Task requirements:
Reproduce word for word the stretch of the album review below from "With a deep" through "his new label.".

=== Article ===

Having made a name for himself with 12"s on Joy O and WIll Bankhead's Hinge Finger, Morphine, Workshop and Sex Tags offshoot Wania, Madteo serves up his debut album on non-more-iconic Finnish imprint Sahko.
With a deep love of hip-hop, boogie and beatdown running through his veins, the NYC-based Italian has never been a conventional House producer, and sure enough, he's made a thoroughly unconventional album. Noi No doesn't jump from one style to another so much as suavely weave a path between styles, creating its own eccentric sonic language in the process; what's more, it's brilliantly cold and dissolute, as if Madteo has really absorbed the rarified Scandinavian chill of his new label.
'Dead Drop (When I Saw You That Night)' takes the crunchy, crespucular sound of Workshop further into sensually ambiguous abstraction, a laconic, barely intelligible male vocal slithering in and around pinched chords and quietly zinging acid lines. 'Gory Glory', 'Bugged In Gaza' and 'Vitruvian Nightmare' are unheimlich, atmospheric instrumental sketches that wouldn't sound out of place on the better sort of early 80s industrial/post-punk tape compilation, while the glottal manipulations of 'Vox Your Nu Yr Resolution' come over like a more streetwise response to Ann-James Chaton fractured poetry for Raster-Noton.

=== Provided data ===

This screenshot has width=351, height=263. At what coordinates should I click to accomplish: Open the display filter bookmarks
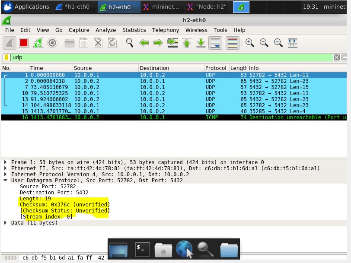click(x=6, y=57)
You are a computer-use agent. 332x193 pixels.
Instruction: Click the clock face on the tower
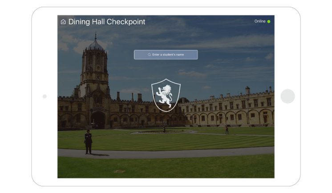point(98,78)
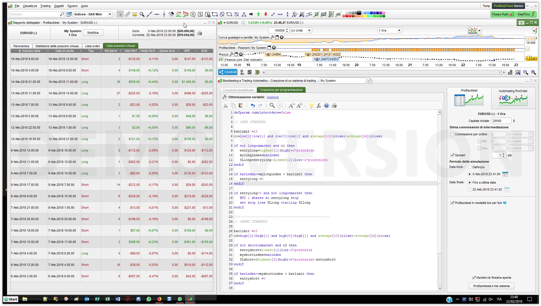Uncheck ProBacktest tick per tick mode
Screen dimensions: 541x306
coord(452,203)
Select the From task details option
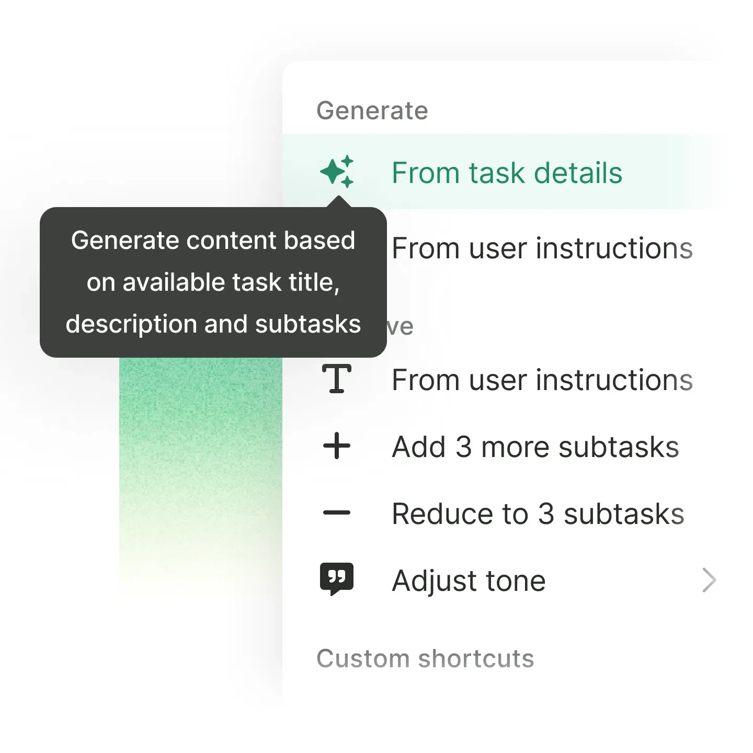This screenshot has height=753, width=753. point(507,173)
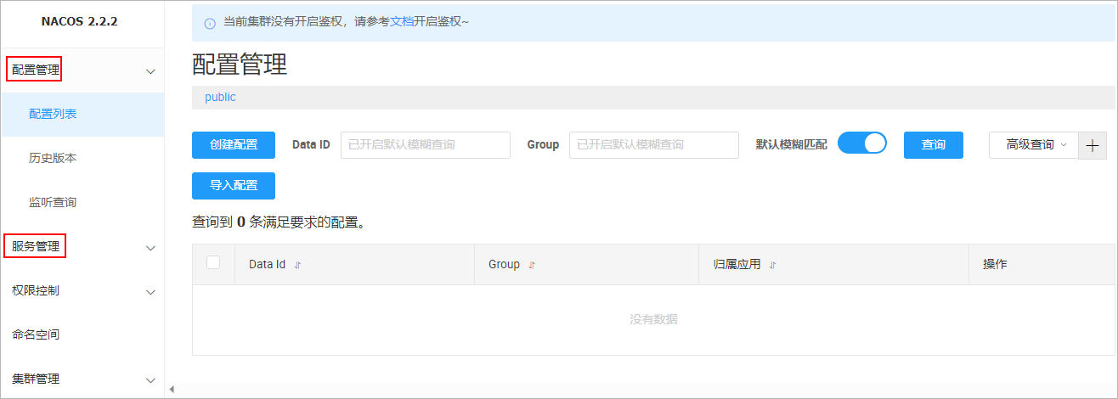Open the 命名空间 menu item
Screen dimensions: 1118x399
point(36,335)
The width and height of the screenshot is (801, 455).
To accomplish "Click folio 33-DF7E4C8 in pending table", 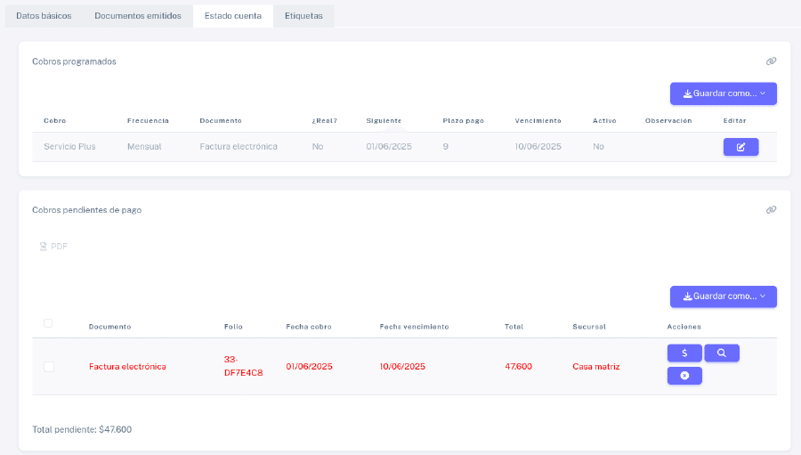I will point(243,366).
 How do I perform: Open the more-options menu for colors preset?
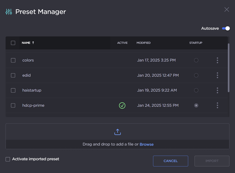217,60
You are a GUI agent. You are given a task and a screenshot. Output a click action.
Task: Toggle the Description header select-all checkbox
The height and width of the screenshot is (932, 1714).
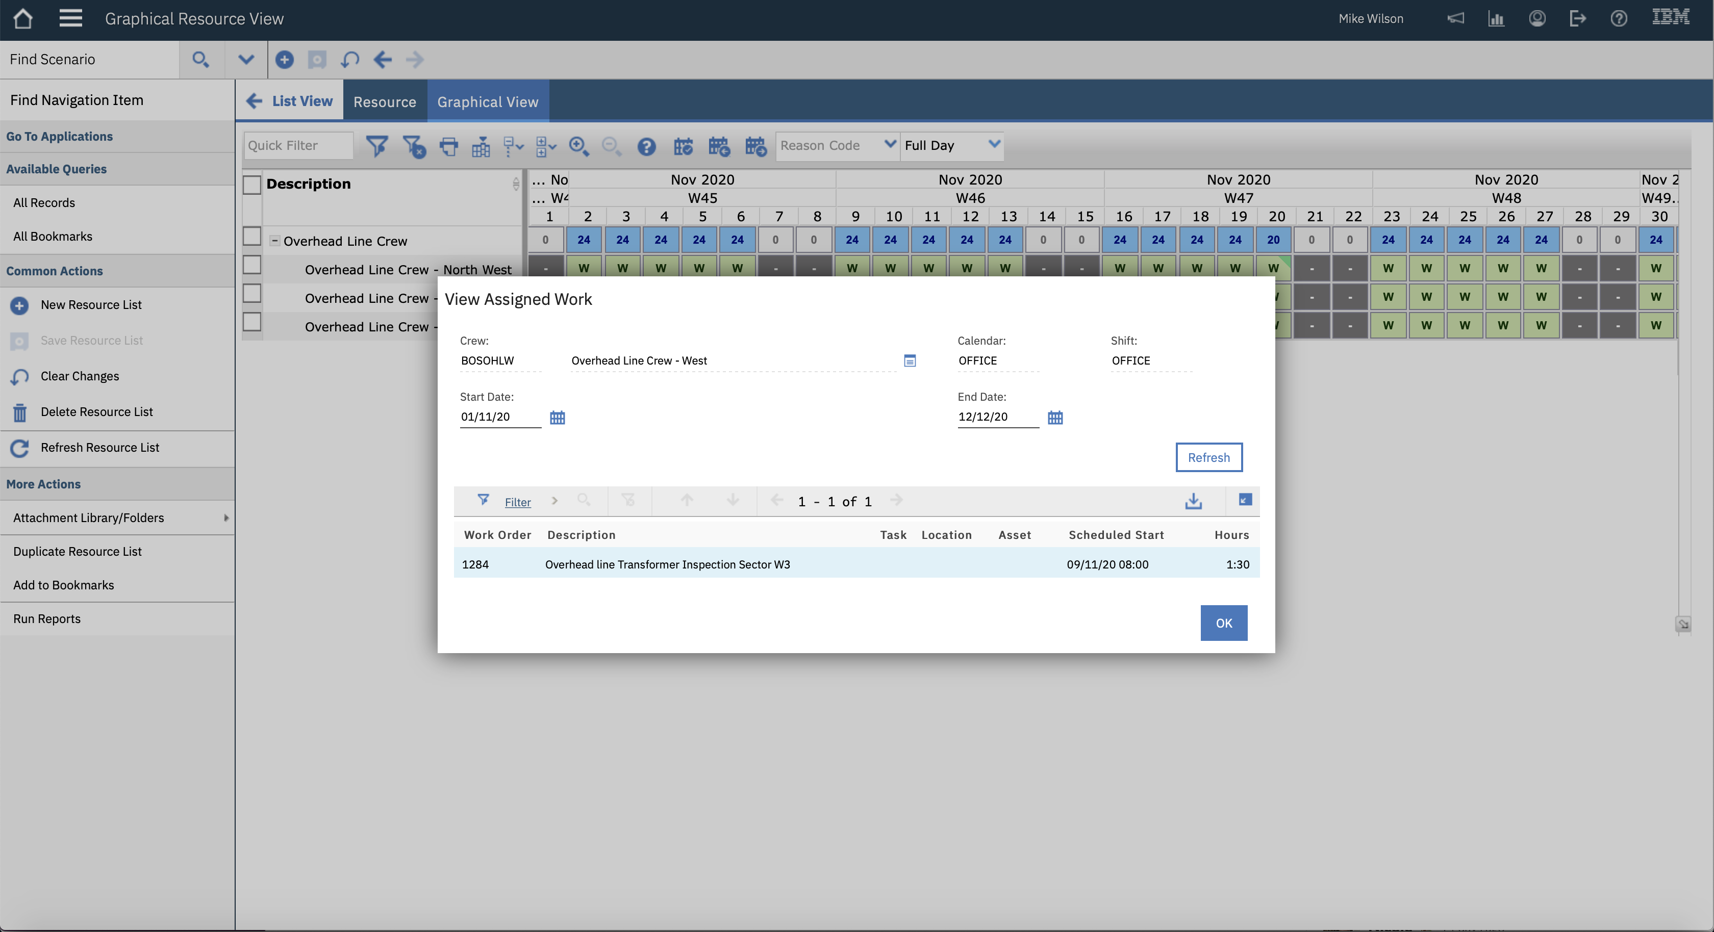[x=252, y=184]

===

Finished answer:
With a deep love of hip-hop, boogie and beatdown running through his veins, the NYC-based Italian has never been a conventional House producer, and sure enough, he's made a thoroughly unconventional album. Noi No doesn't jump from one style to another so much as suavely weave a path between styles, creating its own eccentric sonic language in the process; what's more, it's brilliantly cold and dissolute, as if Madteo has really absorbed the rarified Scandinavian chill of his new label.